Data Readiness¶
The nomad readiness command helps administrators determine when sufficient data has been collected for reliable ML predictions.
Quick Start¶
nomad readiness # Basic readiness report
nomad readiness -v # Verbose with feature details
nomad readiness --db mydata.db # Specify database
What It Assesses¶
The readiness estimator evaluates four dimensions:
1. Sample Size¶
| Level | Jobs | Score |
|---|---|---|
| Minimum | 100+ | 40% |
| Recommended | 500+ | 70% |
| Optimal | 1000+ | 100% |
2. Class Balance¶
Compares successful vs failed jobs. Ideal ratio is between 60:40 and 90:10. Extremely imbalanced data (>95% one class) reduces prediction reliability.
3. Feature Coverage¶
Checks that all 17 feature dimensions have sufficient variance:
- CPU efficiency
- Memory utilization
- I/O wait percentage
- NFS write ratio
- Runtime characteristics
- Exit signals
- And more...
Features with zero variance (all same value) don't contribute to predictions.
4. Data Recency¶
Recent data is weighted more heavily. The estimator checks:
- Jobs from last 24 hours
- Jobs from last 7 days
- Jobs from last 30 days
Stale data (>30 days old only) triggers a warning.
Output Example¶
======================================================================
NOMAD Data Readiness
======================================================================
Overall Score: 72% (Recommended)
======================================================================
Sample Size ================.... 847 jobs (85%)
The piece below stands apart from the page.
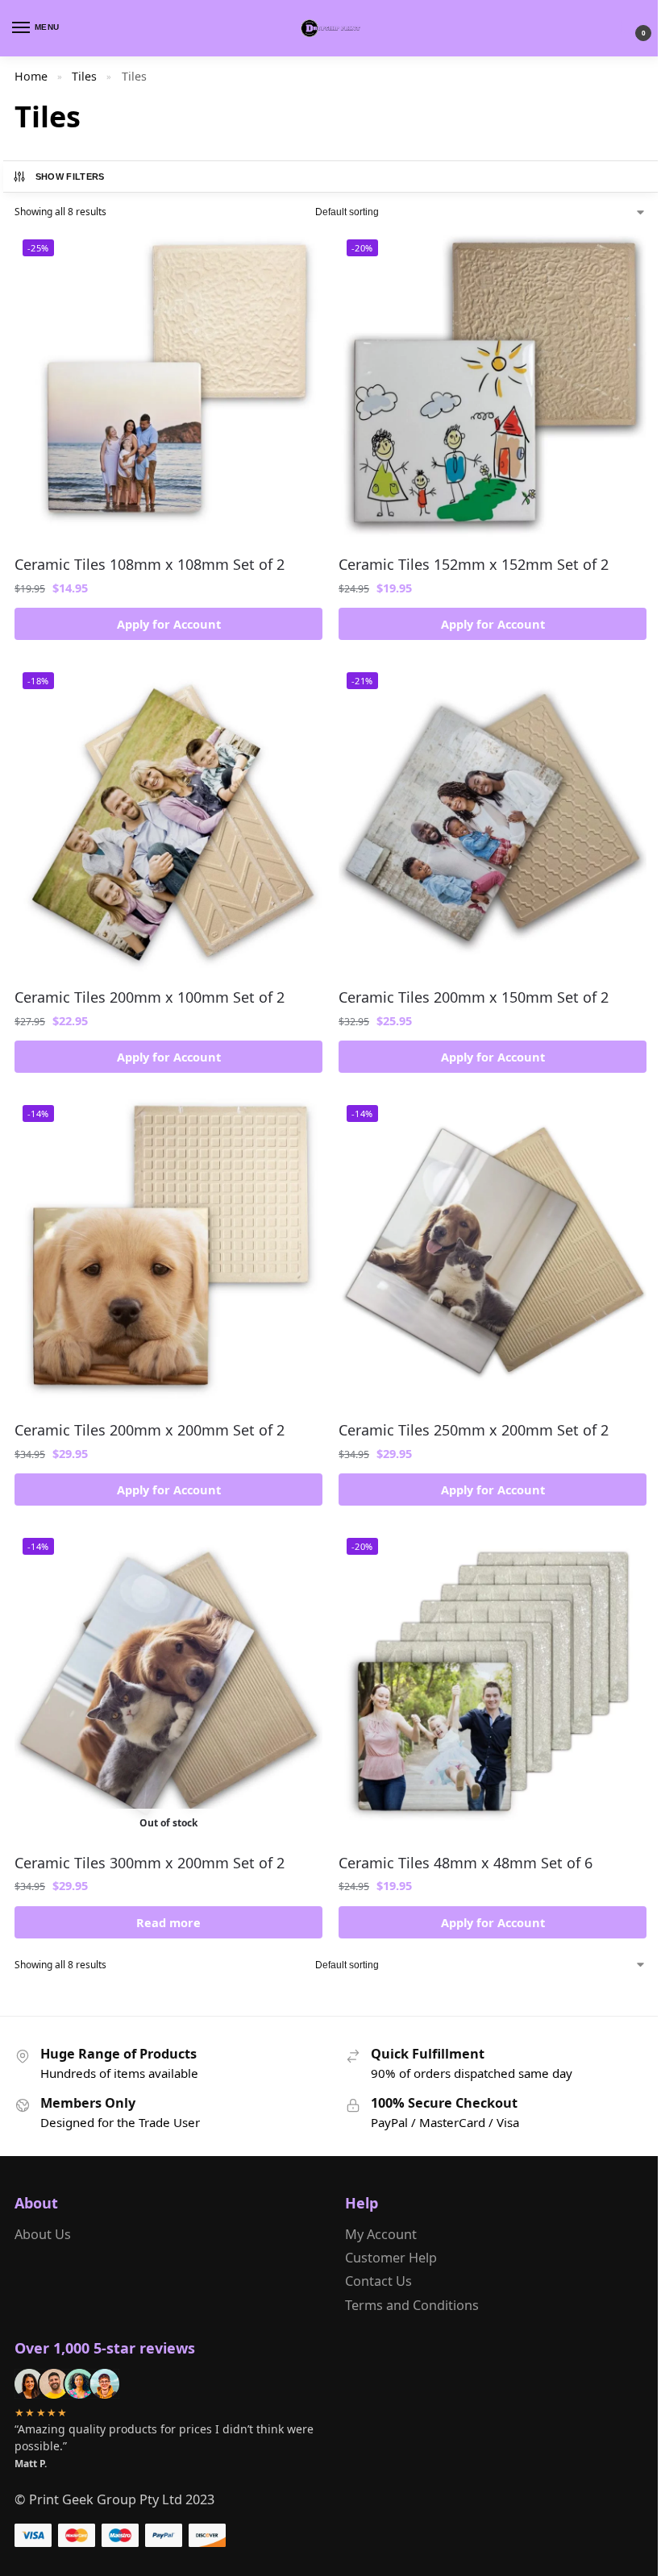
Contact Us (378, 2281)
Class Balance ==============...... 82:18 ratio (70%)
Feature Coverage ==================== 17/17 features
Data Recency ==========.......... 3 days old (50%)
======================================================================
Forecast: At 125 jobs/day, optimal threshold (1000)
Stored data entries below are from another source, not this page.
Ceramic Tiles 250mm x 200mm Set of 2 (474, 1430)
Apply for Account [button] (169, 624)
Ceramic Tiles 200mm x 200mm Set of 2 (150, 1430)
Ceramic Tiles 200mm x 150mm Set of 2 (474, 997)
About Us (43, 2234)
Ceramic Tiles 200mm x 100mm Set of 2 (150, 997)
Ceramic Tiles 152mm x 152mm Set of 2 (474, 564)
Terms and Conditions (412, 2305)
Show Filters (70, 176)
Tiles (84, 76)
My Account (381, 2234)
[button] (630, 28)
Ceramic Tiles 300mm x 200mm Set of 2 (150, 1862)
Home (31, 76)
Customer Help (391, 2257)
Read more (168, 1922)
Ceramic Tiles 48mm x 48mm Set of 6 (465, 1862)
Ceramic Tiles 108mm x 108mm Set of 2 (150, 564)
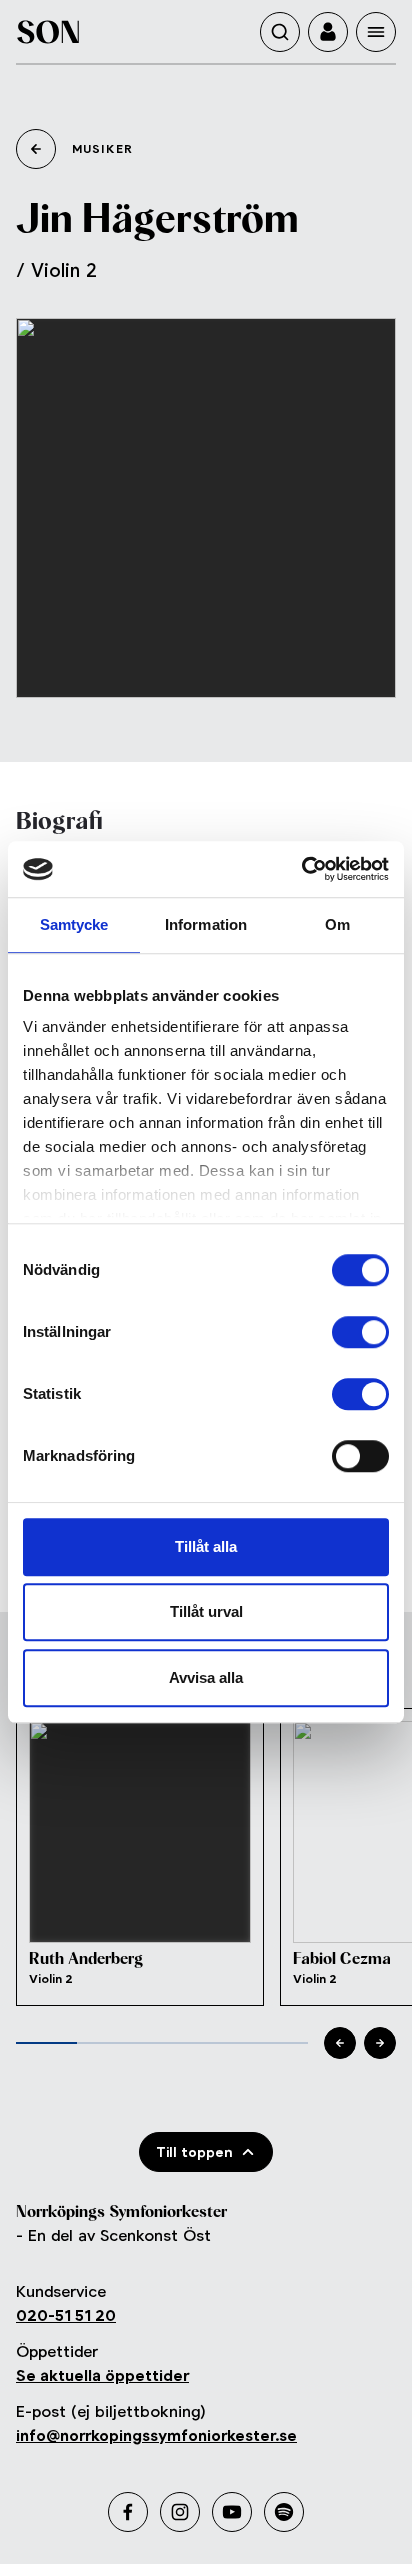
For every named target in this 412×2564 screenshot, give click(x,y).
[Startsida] (48, 32)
will be reached in approximately 2 days.
======================================================================
Verbose Mode¶
With -v or --verbose, see per-feature statistics:
Shows coefficient of variation (CV%) for each feature, helping identify which metrics contribute most to predictions.
Recommendations¶
The command provides actionable recommendations:
- Low sample size: "Continue collecting data. Run
nomad collectto gather more jobs." - Class imbalance: "Dataset is heavily skewed toward successful jobs. Consider longer collection period to capture more failure modes."
- Missing features: "GPU metrics unavailable. Install nvidia-smi for GPU-enabled nodes."
- Stale data: "Most recent job is 15 days old. Ensure collectors are running."